[START OF Source extract]

Emigration from Italy to Argentina was extensive in the nineteenth and early twentieth century. Indeed, there is an English novel on this site showing the result of this emigration. This book opens with three young Italian men in Gorizia, about twenty-six miles from Trieste. At that time (beginning of the twentieth century), that part of Italy was part of the Austro-Hungarian Empire.

The three young men are Enrico (who turns out to be Enrico Mreule – link in Italian), Carlo (who turns out to be the Carlo Michelstaedter) and Nino (who turns out to be Nino Paternolli – link in Italian). They are studious, hard-working and very well-read. They would read Homer, the tragedians, the Pre-Socratics, Plato, and the New Testament in the original Greek, and Schopenhauer – also, of course, in the original; the Vedas, the Upanishads, the Sermon of Benares and the other teachings of Buddha; Ibsen, Leopardi, and Tolstoy. They also discussed philosophy and other learned matters. As well as study, they did have other forms of relaxation, going to the beach and swimming, sometimes with a group of three young women: Paula, Argia and Fulvia.

[END OF Source extract]
[START OF Supplied information]

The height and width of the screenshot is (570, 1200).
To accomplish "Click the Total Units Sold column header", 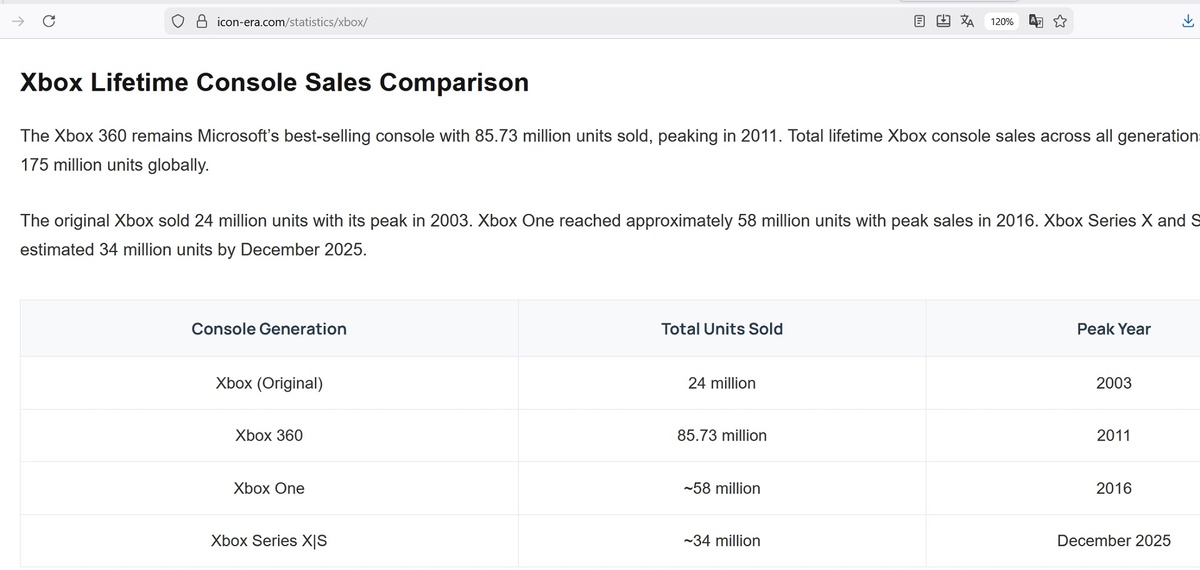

[END OF Supplied information]

> _Work to be completed_: Print the entire passage above on Italian emigration to Argentina and the three young men in Gorizia, word for word.

> _Expected answer_:
Emigration from Italy to Argentina was extensive in the nineteenth and early twentieth century. Indeed, there is an English novel on this site showing the result of this emigration. This book opens with three young Italian men in Gorizia, about twenty-six miles from Trieste. At that time (beginning of the twentieth century), that part of Italy was part of the Austro-Hungarian Empire.

The three young men are Enrico (who turns out to be Enrico Mreule – link in Italian), Carlo (who turns out to be the Carlo Michelstaedter) and Nino (who turns out to be Nino Paternolli – link in Italian). They are studious, hard-working and very well-read. They would read Homer, the tragedians, the Pre-Socratics, Plato, and the New Testament in the original Greek, and Schopenhauer – also, of course, in the original; the Vedas, the Upanishads, the Sermon of Benares and the other teachings of Buddha; Ibsen, Leopardi, and Tolstoy. They also discussed philosophy and other learned matters. As well as study, they did have other forms of relaxation, going to the beach and swimming, sometimes with a group of three young women: Paula, Argia and Fulvia.